Challenges:
a. Translate this sentence from the blog post into Spanish: "It's a fantasy to see my name with an M.A. or Ph.D. after it."
b. Pick up the blog post right after its last line and keep it going.
##### Provided text
NOTICE: (Updated March 5, 2010)

Beginning December 19, 2009, Books 'N Border Collies will be posting but only intermittently while I pursue personal goals. I plan to share some reading I'm doing, but there will be no reviews. I will, however, be sharing my exploration of vegetarian cooking and the cookbooks and websites I use to educate myself. I hope you enjoy it!


Friday, January 23, 2009

What To Do, What To Do . . .

I have an intellectual dilemma, and I'm certain in this book-blogging world that I'm not alone. I think many people out there have that certain insecurity that goes along with never having pursued a college degree, that weird "I'm not smart enough for my opinion to really matter" feeling, as if some letters after my name will propel me to some higher ground.

I would *love* to be able to say I have a degree in English or Literature. It's a fantasy to see my name with an M.A. or Ph.D. after it. Or even a B.A. at this point! I've spent a lot of time kicking myself for singing in rock bands instead of going to school. But I've also been told by people who do have M.A.'s and Ph.D.'s after their name that they would love to have done what I did, to have those experiences. The grass is always greener, right?

Those same people, when we talk about my lack of a college degree, tell me something very interesting. They sum it all up like this -- higher you go with a formal education, you learn more and more about less and less until you know everything about nothing. Unless I'm pursuing the degree for work purposes (Which I'm not. It's purely personal.), I'll learn much, much more on my own. I scoffed at this until I realized something this morning as I was scanning the degree requirements at yet another local college. Every list made me feel claustrophobic. All that time and effort and that's all I'll learn about? But there's sooooo much more out there!! Suddenly, I find myself envisioning different letters after my name: A.D. (A.D. being the abbreviation for autodidact). I could write papers and link them to my blog for any crazy folks who would care to follow along. I could spend hours with courses from The Teaching Company. I could even have Peter make me a lovely certificate so I could feel all official. What do you think? I think I like it! :-)


Jo-Jo said...

I know how you feel Lezlie! I just turned 40 last year--earned my bachelor's just a couple of years ago, but probably wouldn't have received if I didn't work at a private college where I didn't have to pay tuition! It is a great benefit so I utilized it. Every now and then I will take a class purely for self fulfillment purposes.
##########
##### Extracted data
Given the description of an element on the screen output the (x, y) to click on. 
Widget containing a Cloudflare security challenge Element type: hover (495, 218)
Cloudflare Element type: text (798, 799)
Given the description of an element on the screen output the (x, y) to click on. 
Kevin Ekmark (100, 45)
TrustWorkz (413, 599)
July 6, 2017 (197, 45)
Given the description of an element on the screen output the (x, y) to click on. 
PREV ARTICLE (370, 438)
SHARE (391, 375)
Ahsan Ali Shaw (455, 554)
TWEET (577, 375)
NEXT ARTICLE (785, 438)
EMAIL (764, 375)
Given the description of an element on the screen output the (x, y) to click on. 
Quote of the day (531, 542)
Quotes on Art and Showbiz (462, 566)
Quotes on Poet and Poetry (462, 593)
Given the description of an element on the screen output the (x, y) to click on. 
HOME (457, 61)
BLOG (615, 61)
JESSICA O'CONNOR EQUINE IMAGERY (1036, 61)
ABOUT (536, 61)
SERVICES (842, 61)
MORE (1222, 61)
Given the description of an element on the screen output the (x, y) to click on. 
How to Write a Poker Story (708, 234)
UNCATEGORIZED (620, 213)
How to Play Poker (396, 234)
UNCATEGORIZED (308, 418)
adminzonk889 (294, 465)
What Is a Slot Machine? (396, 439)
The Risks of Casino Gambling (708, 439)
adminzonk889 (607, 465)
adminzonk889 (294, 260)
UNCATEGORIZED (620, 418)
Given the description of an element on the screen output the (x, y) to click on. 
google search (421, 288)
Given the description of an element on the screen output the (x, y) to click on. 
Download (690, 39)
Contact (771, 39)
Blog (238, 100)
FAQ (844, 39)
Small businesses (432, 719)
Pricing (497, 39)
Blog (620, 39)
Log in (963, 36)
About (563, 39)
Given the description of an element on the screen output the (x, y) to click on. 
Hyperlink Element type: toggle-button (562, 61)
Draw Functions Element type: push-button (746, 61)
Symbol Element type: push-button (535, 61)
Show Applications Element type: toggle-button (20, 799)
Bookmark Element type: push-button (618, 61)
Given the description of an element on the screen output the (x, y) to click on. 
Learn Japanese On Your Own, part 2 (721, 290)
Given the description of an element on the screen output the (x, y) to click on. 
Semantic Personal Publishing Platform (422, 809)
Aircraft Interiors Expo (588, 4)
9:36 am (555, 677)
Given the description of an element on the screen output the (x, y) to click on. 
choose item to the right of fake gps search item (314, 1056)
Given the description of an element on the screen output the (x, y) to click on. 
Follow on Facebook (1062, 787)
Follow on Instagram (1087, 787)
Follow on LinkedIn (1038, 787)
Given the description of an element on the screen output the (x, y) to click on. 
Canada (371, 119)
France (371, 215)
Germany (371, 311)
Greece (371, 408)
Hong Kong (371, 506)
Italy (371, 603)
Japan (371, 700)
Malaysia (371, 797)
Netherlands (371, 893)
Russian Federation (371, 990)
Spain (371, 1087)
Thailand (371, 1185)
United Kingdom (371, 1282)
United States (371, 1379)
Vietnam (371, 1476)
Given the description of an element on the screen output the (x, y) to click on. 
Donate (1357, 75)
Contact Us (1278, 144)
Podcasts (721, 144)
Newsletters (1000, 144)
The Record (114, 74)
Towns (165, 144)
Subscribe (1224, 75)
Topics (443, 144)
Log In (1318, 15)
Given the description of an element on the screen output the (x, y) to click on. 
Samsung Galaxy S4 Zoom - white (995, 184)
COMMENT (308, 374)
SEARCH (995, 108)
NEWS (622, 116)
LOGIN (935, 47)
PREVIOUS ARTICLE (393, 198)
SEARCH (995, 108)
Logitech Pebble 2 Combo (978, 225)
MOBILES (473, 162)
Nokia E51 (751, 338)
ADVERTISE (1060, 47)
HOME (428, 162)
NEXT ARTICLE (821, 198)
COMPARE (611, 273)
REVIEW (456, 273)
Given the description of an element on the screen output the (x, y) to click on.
##########
Final results:
a. Es una fantasía ver mi nombre con un M.A. o un Ph.D. después.

b.
Not to mention that some people can have a long list of degrees and no common sense! It is a sad thing--but working in the college sector it does become visible at times.

Sorry to keep gushing but I would give you a B.A. in advanced blogging!

Darlene said...

You know Lezlie, you have to do what makes you happy but you are very well read and extremely articulate. I'm not sure you need more although I understand your wanting it. I have a degree in Marketing which I barely utilized as I got sick so really I wonder about all that time and effort I used getting it. Could I have used it better elsewhere. I don't know. Ok, so much for my rambling. I'm not sure I answered your question. lol.

Anonymous said...

Do whatever feels right for you. You could always start with an Associates Degree.

Lezlie said...

Jo-Jo, Dar & Bermudaonion ~ Thank you for all of your kind words and advice. What is funny is that I've accumulated nearly 100 credits over the last few years, but the range of subjects is so broad that they don't apply as a whole to any formal degree. I love learning and could never could narrow my sights. As a result, I have no degree, but I'm pretty good at Trivial Pursuit! :-)


Thoughts of Joy said...

LOL at your Trivial Pursuit comment. :)

Okay, my take is that first and foremost you have to do what you are most comfortable with. Going back to school, when you really don't want to, isn't going to help you feel more fulfilled.

And, I am a firm believer in education - of any kind. I do not believe that it is useless, even if you do not use those specific skills. However, formal education is not for everybody. Find what you like to do and explore the options. :)

Keep us posted!

Lezlie said...

Joy ~ I agree. I'm an education junkie. But I'm starting reach an unshakable conclusion that self-education is my preferred method. I just have to make myself understand that self-education is just as valid on a personal level as formal education. For some reason I have a mental roadblock there, like I feel as if I'll do it "wrong". Whatever *that* means. I don't know about me sometimes. :-)


Kara said...

I would take the courses that interest you and have Peter make you a certificate!! Self-education sounds wonderful - that is what a lot of homeschoolers are doing with their kids.

I would love to take Greek Mythology in college.

Lezlie said...

Kara ~ I'm still thinking about taking a composition class in the fall just to get my writing/thinking skills moving again. And wait until I tell you all what Peter and my mom got me for my birthday! I'm waiting until it gets here to spill the beans. I'm so excited!!!

I think homeschooling is so great! If I had kids, I would give that serious consideration.

Are you familiar at all with The Teaching Company? They have a great Greek Mythology course!


Ana S. said...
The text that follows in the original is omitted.